── Material for this task ──

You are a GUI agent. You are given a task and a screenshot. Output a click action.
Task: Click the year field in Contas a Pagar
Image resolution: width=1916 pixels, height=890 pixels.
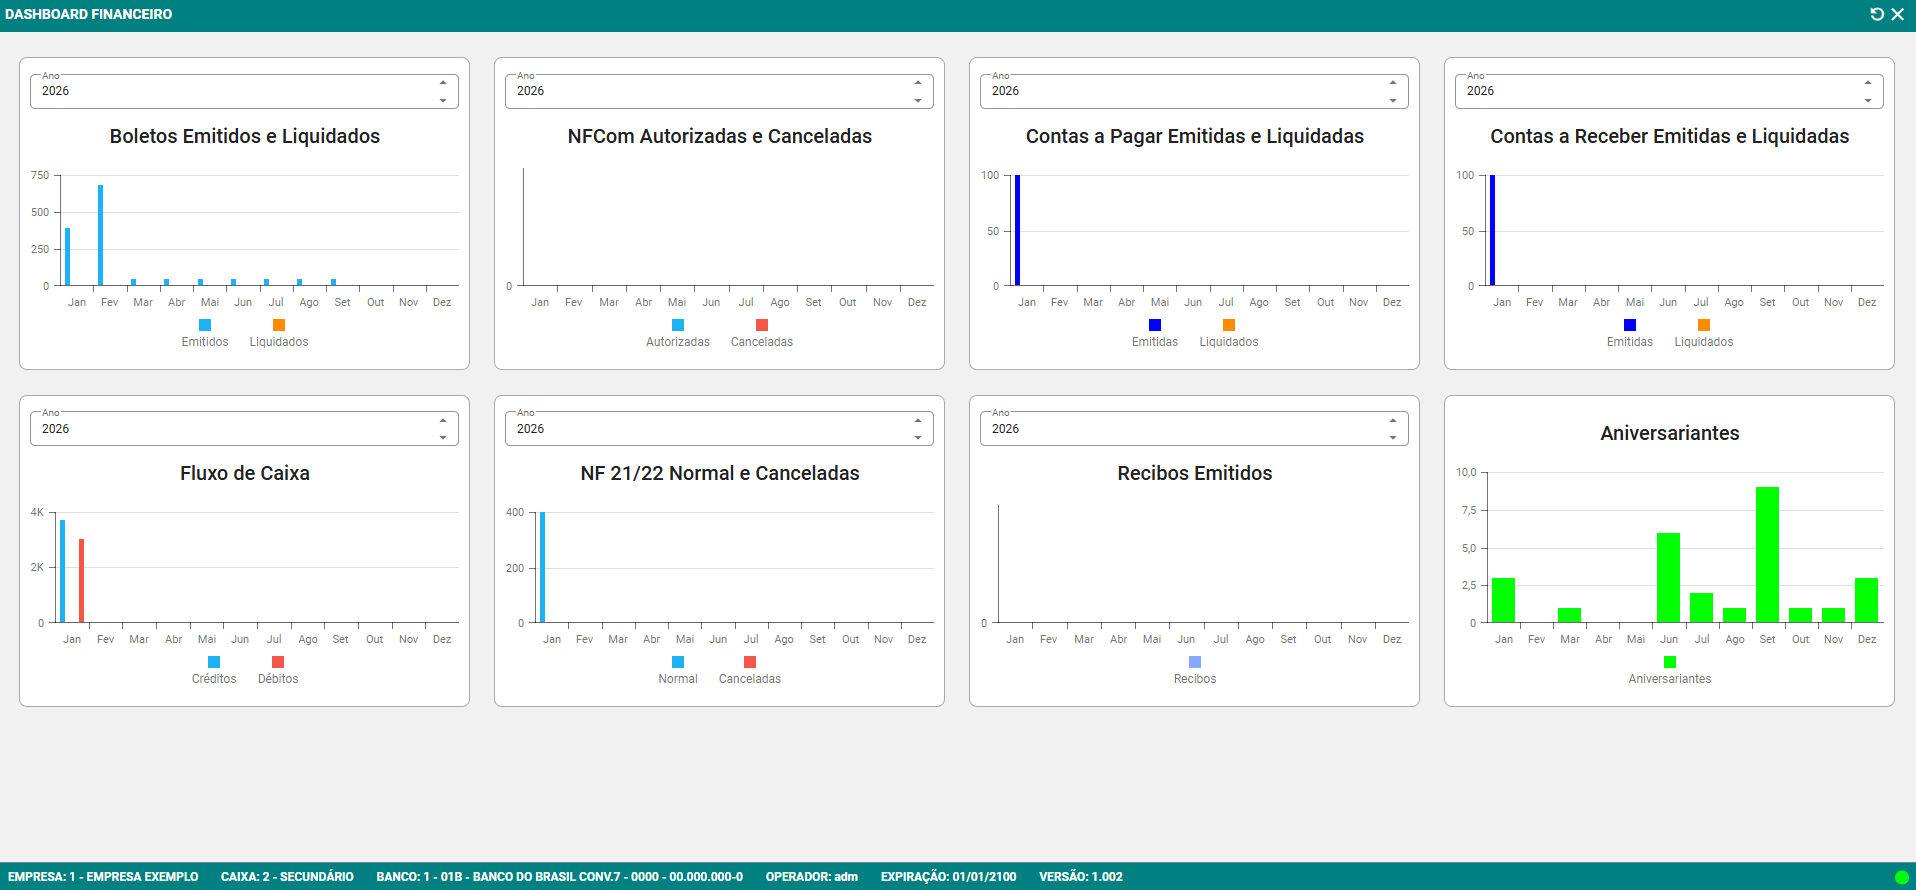tap(1180, 91)
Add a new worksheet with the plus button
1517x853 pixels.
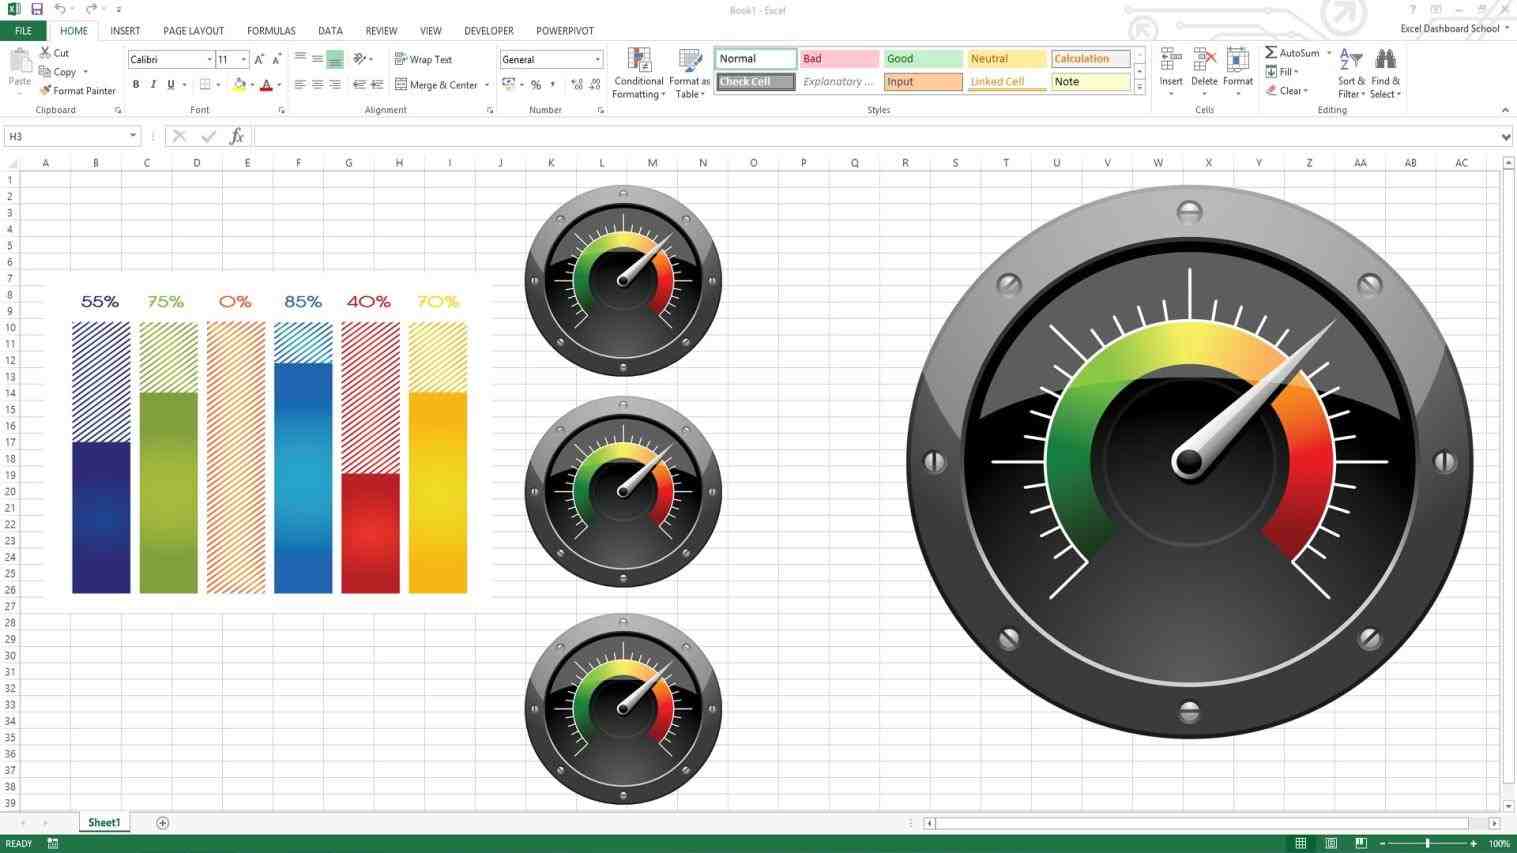(x=162, y=822)
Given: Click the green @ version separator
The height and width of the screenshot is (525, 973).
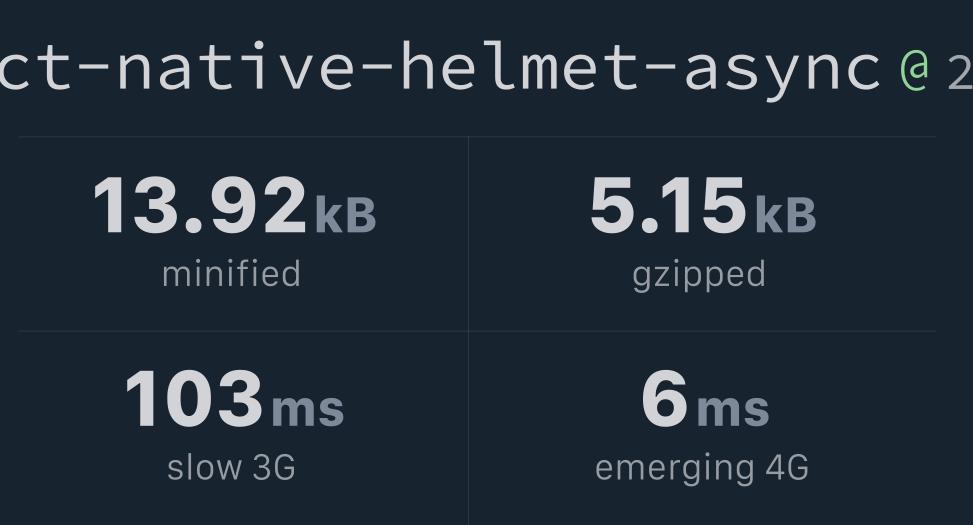Looking at the screenshot, I should click(914, 70).
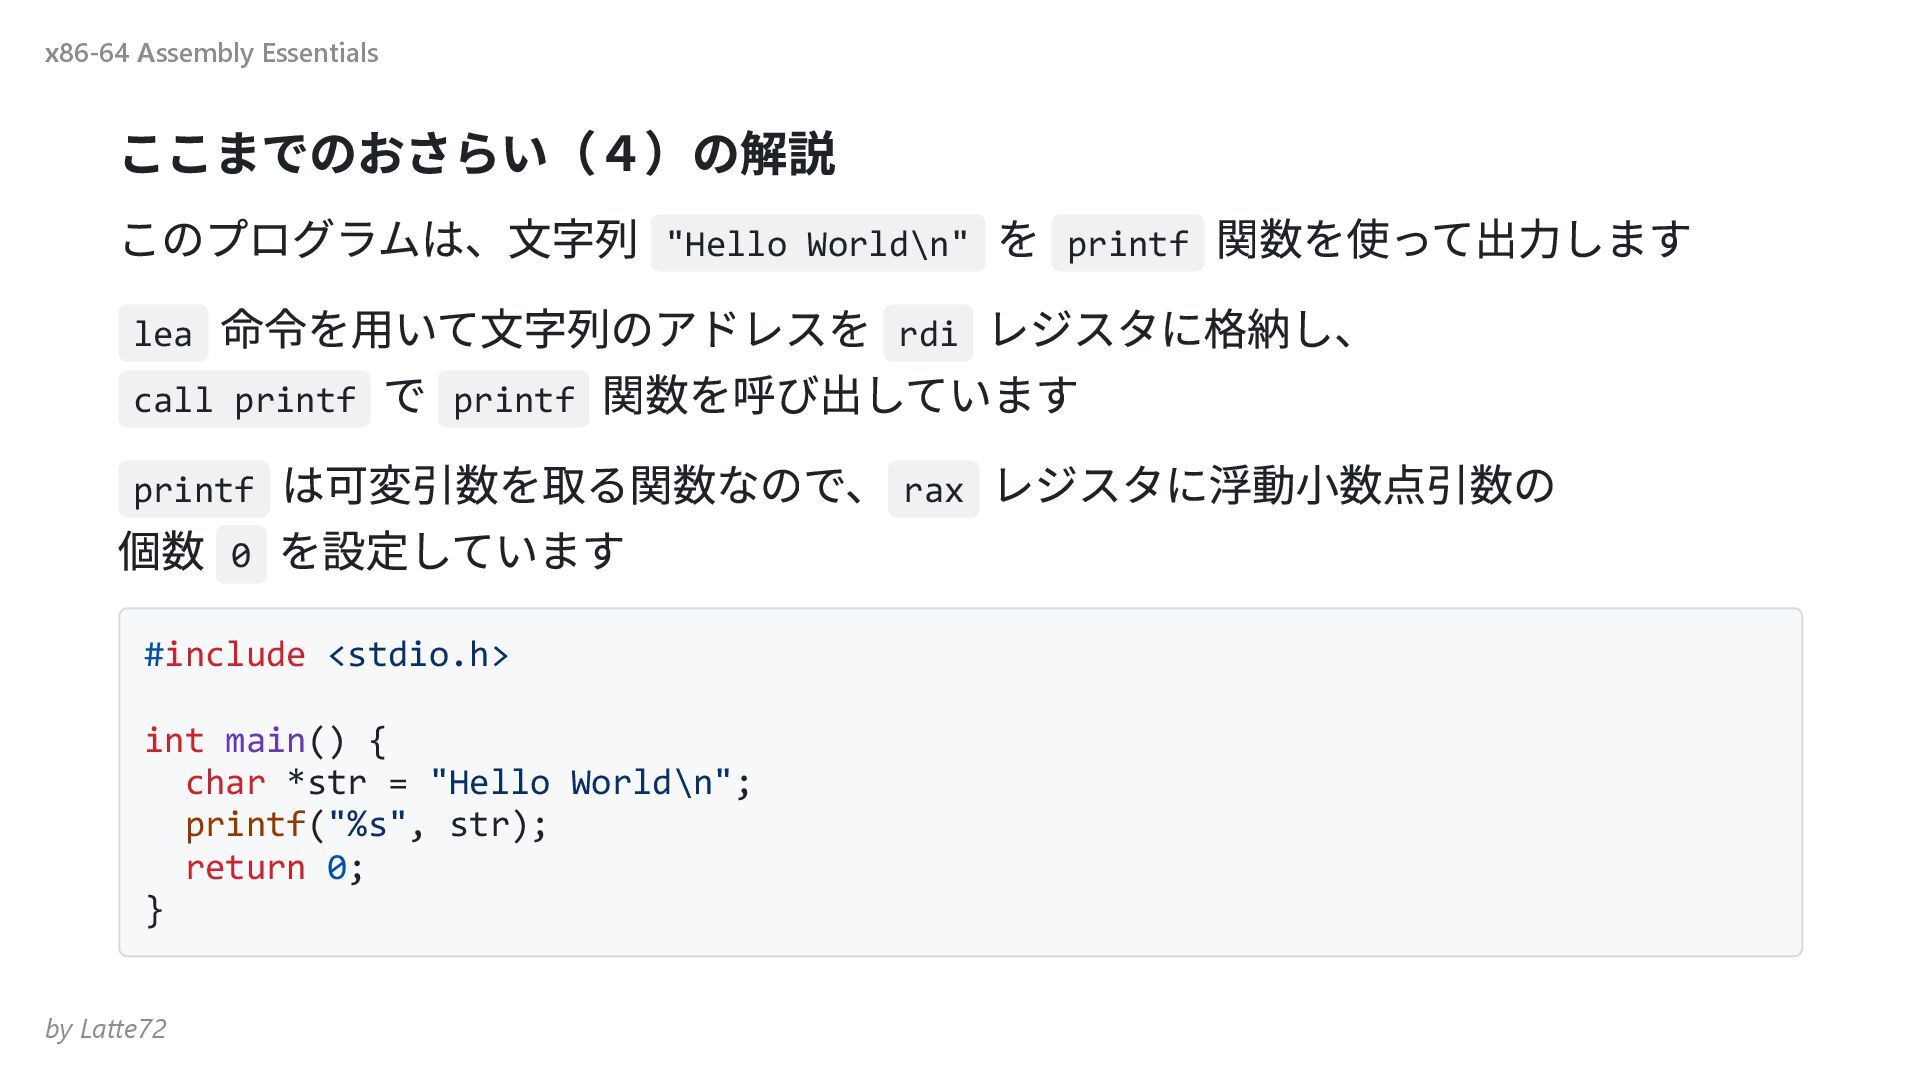1920x1080 pixels.
Task: Click the "Hello World\n" inline code chip
Action: pos(818,243)
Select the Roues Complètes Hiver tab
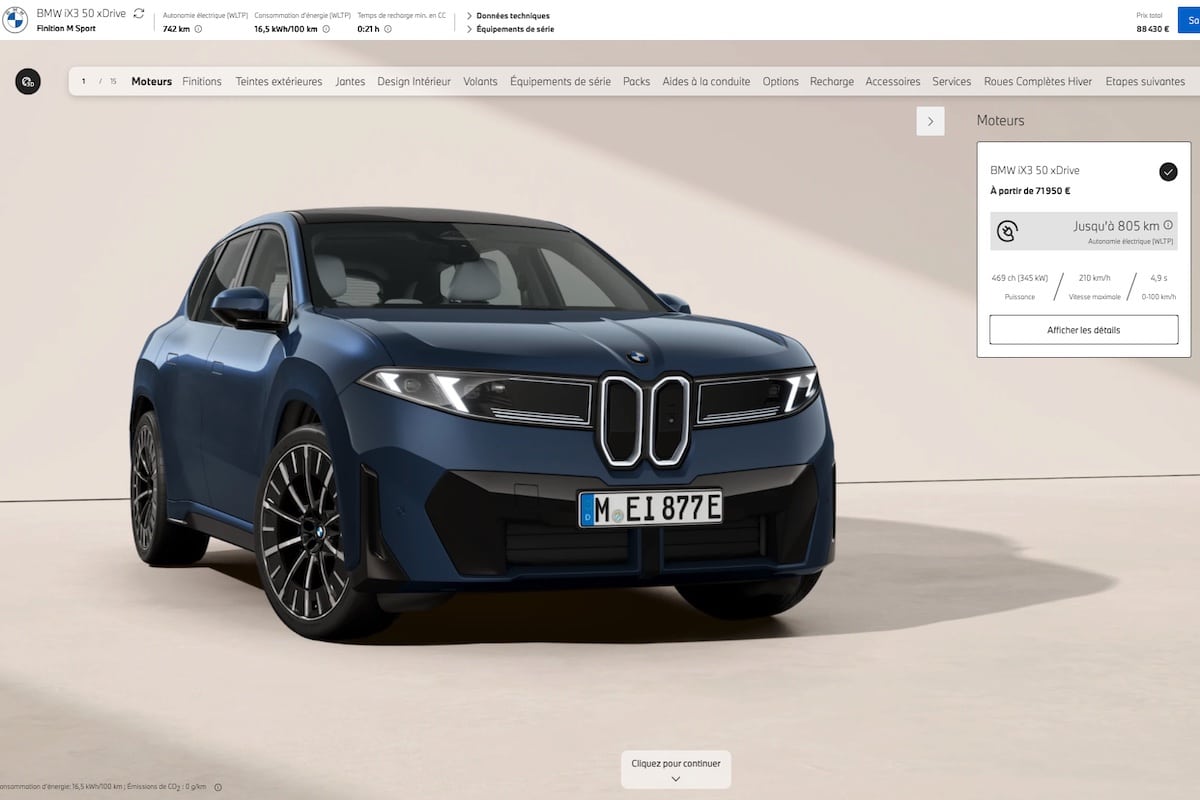This screenshot has height=800, width=1200. pos(1038,81)
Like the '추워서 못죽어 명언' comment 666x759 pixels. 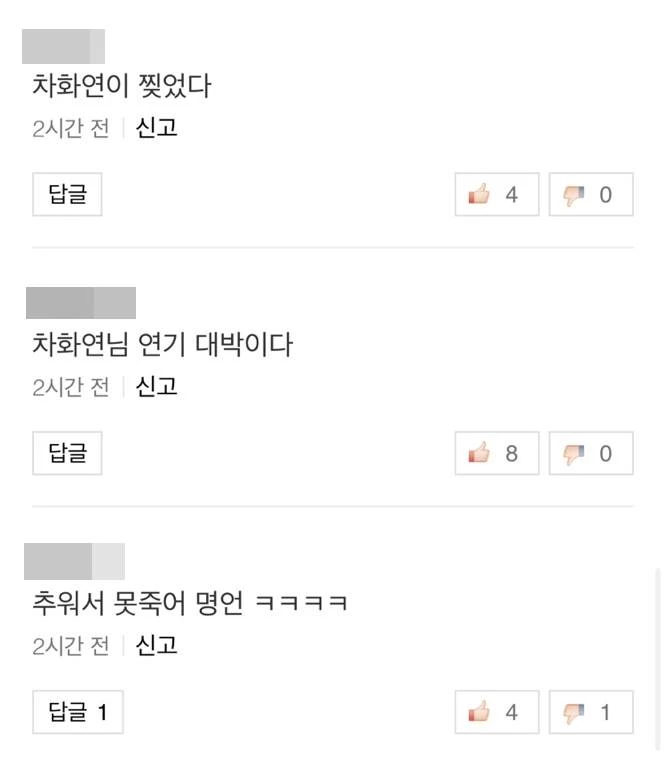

───

**Problem statement**
Return verbatim every line from the line containing "Task: Click the year field in Contas a Pagar" to the last line of the entries above, inclusive, and leave out the pictures.

**Solution for this exercise**
Task: Click the year field in Contas a Pagar
Image resolution: width=1916 pixels, height=890 pixels.
tap(1180, 91)
Add a new worksheet with the plus button
1517x853 pixels.
(x=162, y=822)
Given: Click the green @ version separator
The height and width of the screenshot is (525, 973).
Looking at the screenshot, I should click(914, 70).
1920x1080 pixels.
Task: Click the "Hello World\n" inline code chip
Action: pos(818,243)
Select the Roues Complètes Hiver tab
This screenshot has height=800, width=1200. pos(1038,81)
Like the '추워서 못죽어 명언' comment 666x759 pixels. 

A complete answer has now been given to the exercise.